Silvina Ocampo
–Voy a hacer tu retrato –yo le decía.
–¿Cuándo? –me preguntaba.
–Mañana o pasado –yo le respondía.
No la olvidaré nunca. Tenía los ojos muy separados y
se parecía mucho a la Sibila de Cumas, de Miguel Ángel. Sobre la mesa de luz tenía
un retrato. Me dijo que era de su novio. Era tan buen mozo que cualquiera se hubiera
enamorado de él.
–Otras chicas de mi edad estuvieron de novias con varios
muchachos antes de decidirse por uno. Yo, no. Es la primera vez.
–¿La primera vez que te enamoraste?
–La primera vez –contestó.
Sus ojos brillaban como los espejos, cuando se limpian
con alcohol de quemar.
–Cuando era chica –me dijo– enfermé gravemente. Viví
en las montañas. Estaba paralítica. Para sanarme me metieron en un río helado, me
dieron caldo de culebra y después, al ver que nada me curaba, mis padres llamaron
a un curandero. Vino a casa a caballo, desde muy lejos. Dijo que yo tenía que comer
tres pulgas de su caballo. Cuando supo que me habían bañado en un río helado y que
había tomado caldo de culebra le dio lástima y dijo que él se comería las pulgas.
Era lo mismo. Comió las tres pulgas ya preparadas en el hueco de su mano y a las
pocas horas mejoré.
–Voy a hacer tu retrato y tan parecido como una fotografía
–le dije.
–¿Cuándo? –me preguntó.
–Mañana o pasado –respondí.
Durante el verano Sibila trepaba a los árboles más altos
para echar abajo los nidos y romper los huevos; sabía cortar el pasto con la guadaña;
cuando acomodaba un cuarto, ponía todos los muebles juntos; todos los adornos de
una mesa, juntos o adentro de los cajones. No comprendía el caprichoso gusto que
la gente tenía en dispersarlos desordenadamente. No distinguía una fotografía de
un cuadro. No comprendía la perspectiva. Creía que las sirenas existían porque figuraban
en los diccionarios. Reía de los defectos de los hombres: remedaba a los rengos
o a los tuertos o a las caras de las personas que sufrían.
–Voy a hacer tu retrato.
–¿Cuándo?
–Mañana mismo.
Jamás pensé que iba a morir tan joven, pero murió.
Al pie del ataúd, cuando llegué a verla aquel día de
su entierro, un hombre todo de negro, con cara de sacristán, lloraba.
–Es el novio –me dijeron sus parientas avergonzadas.
Lo saludé. Era un hombre feo, de rasgos mezquinos, enlutado.

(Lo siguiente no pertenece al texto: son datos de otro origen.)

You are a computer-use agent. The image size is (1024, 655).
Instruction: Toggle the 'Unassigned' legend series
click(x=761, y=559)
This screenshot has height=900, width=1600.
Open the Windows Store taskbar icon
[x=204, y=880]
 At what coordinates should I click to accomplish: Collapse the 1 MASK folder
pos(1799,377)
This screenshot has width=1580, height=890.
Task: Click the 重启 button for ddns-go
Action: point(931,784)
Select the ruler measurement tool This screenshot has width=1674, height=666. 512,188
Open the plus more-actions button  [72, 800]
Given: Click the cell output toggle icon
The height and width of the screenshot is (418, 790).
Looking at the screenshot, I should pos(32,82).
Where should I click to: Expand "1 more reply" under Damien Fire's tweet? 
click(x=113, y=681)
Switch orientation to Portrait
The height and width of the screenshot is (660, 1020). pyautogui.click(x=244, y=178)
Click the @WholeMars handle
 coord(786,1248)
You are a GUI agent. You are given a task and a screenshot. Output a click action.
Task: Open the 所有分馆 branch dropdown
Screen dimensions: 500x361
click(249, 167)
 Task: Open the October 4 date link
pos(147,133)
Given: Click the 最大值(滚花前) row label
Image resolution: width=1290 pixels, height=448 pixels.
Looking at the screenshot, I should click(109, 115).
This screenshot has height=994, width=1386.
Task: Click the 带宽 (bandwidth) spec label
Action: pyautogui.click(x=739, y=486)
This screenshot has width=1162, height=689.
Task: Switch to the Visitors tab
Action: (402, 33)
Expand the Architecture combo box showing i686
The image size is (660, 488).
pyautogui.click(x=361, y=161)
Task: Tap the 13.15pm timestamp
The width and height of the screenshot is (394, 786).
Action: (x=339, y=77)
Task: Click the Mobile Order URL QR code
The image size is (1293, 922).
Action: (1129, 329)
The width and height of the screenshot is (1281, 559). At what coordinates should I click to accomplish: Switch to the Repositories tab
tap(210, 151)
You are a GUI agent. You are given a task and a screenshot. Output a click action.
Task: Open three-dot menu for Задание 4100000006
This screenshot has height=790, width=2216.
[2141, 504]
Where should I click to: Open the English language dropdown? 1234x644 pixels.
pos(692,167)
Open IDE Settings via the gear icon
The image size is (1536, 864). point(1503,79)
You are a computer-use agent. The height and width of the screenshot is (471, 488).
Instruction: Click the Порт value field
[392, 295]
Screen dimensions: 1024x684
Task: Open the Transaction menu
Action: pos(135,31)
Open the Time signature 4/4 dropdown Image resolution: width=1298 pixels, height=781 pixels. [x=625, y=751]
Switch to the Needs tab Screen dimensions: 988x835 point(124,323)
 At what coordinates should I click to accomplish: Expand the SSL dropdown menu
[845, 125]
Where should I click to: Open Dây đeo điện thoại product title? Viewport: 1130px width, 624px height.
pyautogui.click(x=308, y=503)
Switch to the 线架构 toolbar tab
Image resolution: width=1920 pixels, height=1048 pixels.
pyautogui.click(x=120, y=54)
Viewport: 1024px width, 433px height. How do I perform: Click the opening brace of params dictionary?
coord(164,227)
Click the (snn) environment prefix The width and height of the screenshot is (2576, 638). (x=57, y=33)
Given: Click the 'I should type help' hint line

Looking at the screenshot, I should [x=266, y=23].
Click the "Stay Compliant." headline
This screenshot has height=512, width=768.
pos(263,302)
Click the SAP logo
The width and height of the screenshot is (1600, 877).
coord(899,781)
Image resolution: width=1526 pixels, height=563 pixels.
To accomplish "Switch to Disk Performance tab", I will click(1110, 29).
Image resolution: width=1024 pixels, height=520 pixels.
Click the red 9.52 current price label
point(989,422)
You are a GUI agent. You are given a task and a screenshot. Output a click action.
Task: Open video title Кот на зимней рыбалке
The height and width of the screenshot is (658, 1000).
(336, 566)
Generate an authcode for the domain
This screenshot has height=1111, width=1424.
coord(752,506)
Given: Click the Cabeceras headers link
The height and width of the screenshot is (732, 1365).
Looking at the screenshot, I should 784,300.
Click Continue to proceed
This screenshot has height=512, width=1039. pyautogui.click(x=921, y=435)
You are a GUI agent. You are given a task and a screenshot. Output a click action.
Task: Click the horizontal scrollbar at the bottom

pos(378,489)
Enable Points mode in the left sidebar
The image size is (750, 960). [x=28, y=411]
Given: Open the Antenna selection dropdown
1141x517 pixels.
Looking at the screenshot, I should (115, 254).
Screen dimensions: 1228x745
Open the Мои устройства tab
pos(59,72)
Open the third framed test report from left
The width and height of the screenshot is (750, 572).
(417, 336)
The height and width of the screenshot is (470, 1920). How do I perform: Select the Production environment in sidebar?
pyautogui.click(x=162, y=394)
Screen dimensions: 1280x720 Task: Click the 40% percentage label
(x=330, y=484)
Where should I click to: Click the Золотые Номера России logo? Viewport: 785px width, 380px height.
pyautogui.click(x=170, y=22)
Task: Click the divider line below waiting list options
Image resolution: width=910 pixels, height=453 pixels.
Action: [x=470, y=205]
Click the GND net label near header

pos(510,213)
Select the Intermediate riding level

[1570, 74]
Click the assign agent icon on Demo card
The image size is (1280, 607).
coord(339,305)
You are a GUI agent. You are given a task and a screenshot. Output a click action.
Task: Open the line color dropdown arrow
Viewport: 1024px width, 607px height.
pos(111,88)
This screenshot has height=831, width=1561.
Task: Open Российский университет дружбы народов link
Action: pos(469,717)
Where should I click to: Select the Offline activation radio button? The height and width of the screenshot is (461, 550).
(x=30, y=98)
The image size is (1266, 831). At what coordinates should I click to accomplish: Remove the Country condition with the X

–Soy casado –me dijo–. No quisiera comprometer a la
chica.
Si usted pudiera devolverme las cartas que yo le he
escrito, se lo agradecería.
Le prometí hacer lo que me pedía, pero no encontré en
el cuarto de Sibila ninguna carta; sólo encontré la fotografía que había visto sobre
su mesa de luz, cada vez que la visitaba. Saqué la fotografía del marco para ver
si en el reverso llevaba un nombre. Decía: “A Sibila, tu sobrino Armando”. Guardé
la fotografía en mi bolsillo y al salir del cuarto tropecé con el mismo Armando,
a quien devolví la fotografía.
–¿Usted estaba de novio con Sibila?
–No. ¿Quién le dijo eso?
–Ella –le respondí.
–La mataría –me dijo–. Soy el sobrino y nada más.
–Está muerta –protesté.
–Ya sé. ¿Pero qué derecho tiene de mentir?